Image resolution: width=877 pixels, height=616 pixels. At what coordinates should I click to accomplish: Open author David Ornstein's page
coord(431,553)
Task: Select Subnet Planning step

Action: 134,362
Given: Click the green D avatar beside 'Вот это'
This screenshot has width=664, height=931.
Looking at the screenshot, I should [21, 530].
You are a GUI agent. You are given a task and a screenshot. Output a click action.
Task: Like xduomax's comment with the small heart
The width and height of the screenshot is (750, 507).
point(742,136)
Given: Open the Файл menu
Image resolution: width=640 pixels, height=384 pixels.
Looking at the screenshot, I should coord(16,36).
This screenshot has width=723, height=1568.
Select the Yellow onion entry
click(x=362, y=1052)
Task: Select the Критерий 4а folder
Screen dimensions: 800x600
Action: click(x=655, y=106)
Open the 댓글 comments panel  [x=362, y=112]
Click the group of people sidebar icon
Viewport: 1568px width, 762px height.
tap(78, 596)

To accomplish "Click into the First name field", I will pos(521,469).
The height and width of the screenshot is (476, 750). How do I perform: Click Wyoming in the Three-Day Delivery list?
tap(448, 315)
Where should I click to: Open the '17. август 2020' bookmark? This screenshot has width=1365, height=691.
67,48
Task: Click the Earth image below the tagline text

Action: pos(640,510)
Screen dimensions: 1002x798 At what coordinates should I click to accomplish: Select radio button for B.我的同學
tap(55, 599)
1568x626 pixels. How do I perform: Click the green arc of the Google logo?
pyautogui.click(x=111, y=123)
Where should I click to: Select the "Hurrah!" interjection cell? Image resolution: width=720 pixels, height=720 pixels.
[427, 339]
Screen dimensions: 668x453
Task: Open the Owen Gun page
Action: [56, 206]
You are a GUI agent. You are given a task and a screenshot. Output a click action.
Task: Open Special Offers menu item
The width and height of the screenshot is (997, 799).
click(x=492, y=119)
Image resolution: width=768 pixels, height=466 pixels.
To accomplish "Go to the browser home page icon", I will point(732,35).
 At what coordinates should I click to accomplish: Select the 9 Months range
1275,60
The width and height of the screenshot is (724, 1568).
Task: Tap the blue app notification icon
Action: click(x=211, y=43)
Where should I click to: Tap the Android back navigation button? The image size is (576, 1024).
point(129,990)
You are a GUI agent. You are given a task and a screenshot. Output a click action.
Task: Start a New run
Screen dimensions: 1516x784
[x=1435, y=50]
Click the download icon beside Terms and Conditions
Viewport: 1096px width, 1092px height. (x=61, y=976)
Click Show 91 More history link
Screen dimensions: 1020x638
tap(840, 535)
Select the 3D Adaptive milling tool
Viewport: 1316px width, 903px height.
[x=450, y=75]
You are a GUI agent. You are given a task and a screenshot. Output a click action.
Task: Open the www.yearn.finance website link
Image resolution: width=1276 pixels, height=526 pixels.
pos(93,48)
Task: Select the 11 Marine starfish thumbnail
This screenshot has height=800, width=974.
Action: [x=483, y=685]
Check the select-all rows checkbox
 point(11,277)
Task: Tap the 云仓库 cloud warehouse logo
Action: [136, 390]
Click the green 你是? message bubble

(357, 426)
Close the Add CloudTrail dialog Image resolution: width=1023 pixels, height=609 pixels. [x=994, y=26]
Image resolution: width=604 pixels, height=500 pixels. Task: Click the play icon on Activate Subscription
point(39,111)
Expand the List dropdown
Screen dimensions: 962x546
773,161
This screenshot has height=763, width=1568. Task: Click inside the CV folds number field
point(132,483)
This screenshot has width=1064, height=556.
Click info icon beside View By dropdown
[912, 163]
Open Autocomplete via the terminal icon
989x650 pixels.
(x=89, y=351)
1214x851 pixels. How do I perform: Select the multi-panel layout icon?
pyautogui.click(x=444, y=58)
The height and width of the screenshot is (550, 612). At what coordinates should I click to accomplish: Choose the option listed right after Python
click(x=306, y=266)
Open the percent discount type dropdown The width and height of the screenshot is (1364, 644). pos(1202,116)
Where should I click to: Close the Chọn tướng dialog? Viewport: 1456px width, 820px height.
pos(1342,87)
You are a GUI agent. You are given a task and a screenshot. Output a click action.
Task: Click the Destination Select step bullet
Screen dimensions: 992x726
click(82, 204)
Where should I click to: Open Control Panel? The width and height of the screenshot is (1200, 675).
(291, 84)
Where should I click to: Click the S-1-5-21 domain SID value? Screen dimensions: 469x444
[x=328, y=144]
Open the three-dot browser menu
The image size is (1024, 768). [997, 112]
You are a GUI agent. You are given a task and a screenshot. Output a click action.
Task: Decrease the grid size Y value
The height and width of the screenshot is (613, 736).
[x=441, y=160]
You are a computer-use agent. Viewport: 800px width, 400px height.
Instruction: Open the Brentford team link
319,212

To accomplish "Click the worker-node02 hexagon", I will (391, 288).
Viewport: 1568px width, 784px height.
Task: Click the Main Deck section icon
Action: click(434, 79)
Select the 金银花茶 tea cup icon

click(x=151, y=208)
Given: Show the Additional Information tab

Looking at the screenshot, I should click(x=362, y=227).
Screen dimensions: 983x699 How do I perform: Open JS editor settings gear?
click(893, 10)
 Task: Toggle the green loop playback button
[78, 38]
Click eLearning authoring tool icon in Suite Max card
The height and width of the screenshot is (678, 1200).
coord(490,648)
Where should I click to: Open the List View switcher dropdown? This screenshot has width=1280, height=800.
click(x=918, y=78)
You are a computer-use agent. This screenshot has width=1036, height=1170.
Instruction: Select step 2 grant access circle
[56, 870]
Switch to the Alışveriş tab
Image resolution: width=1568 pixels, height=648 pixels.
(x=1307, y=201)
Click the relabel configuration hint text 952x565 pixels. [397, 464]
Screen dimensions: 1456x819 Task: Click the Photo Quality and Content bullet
----------------------------------------
> [Your objective]:
Begin at the line that has "Where should I click to: Tap" in the entries above; stop after the line that has "Close the Add". Transcribe exactly those lines and no others.

> [Output]:
Where should I click to: Tap the Android back navigation button? The image size is (576, 1024).
point(129,990)
You are a GUI agent. You are given a task and a screenshot. Output a click action.
Task: Start a New run
Screen dimensions: 1516x784
[x=1435, y=50]
Click the download icon beside Terms and Conditions
Viewport: 1096px width, 1092px height. (x=61, y=976)
Click Show 91 More history link
Screen dimensions: 1020x638
tap(840, 535)
Select the 3D Adaptive milling tool
Viewport: 1316px width, 903px height.
[x=450, y=75]
You are a GUI agent. You are given a task and a screenshot. Output a click action.
Task: Open the www.yearn.finance website link
Image resolution: width=1276 pixels, height=526 pixels.
pos(93,48)
Task: Select the 11 Marine starfish thumbnail
This screenshot has height=800, width=974.
Action: [x=483, y=685]
Check the select-all rows checkbox
 point(11,277)
Task: Tap the 云仓库 cloud warehouse logo
Action: [136, 390]
Click the green 你是? message bubble

(357, 426)
Close the Add CloudTrail dialog Image resolution: width=1023 pixels, height=609 pixels. [x=994, y=26]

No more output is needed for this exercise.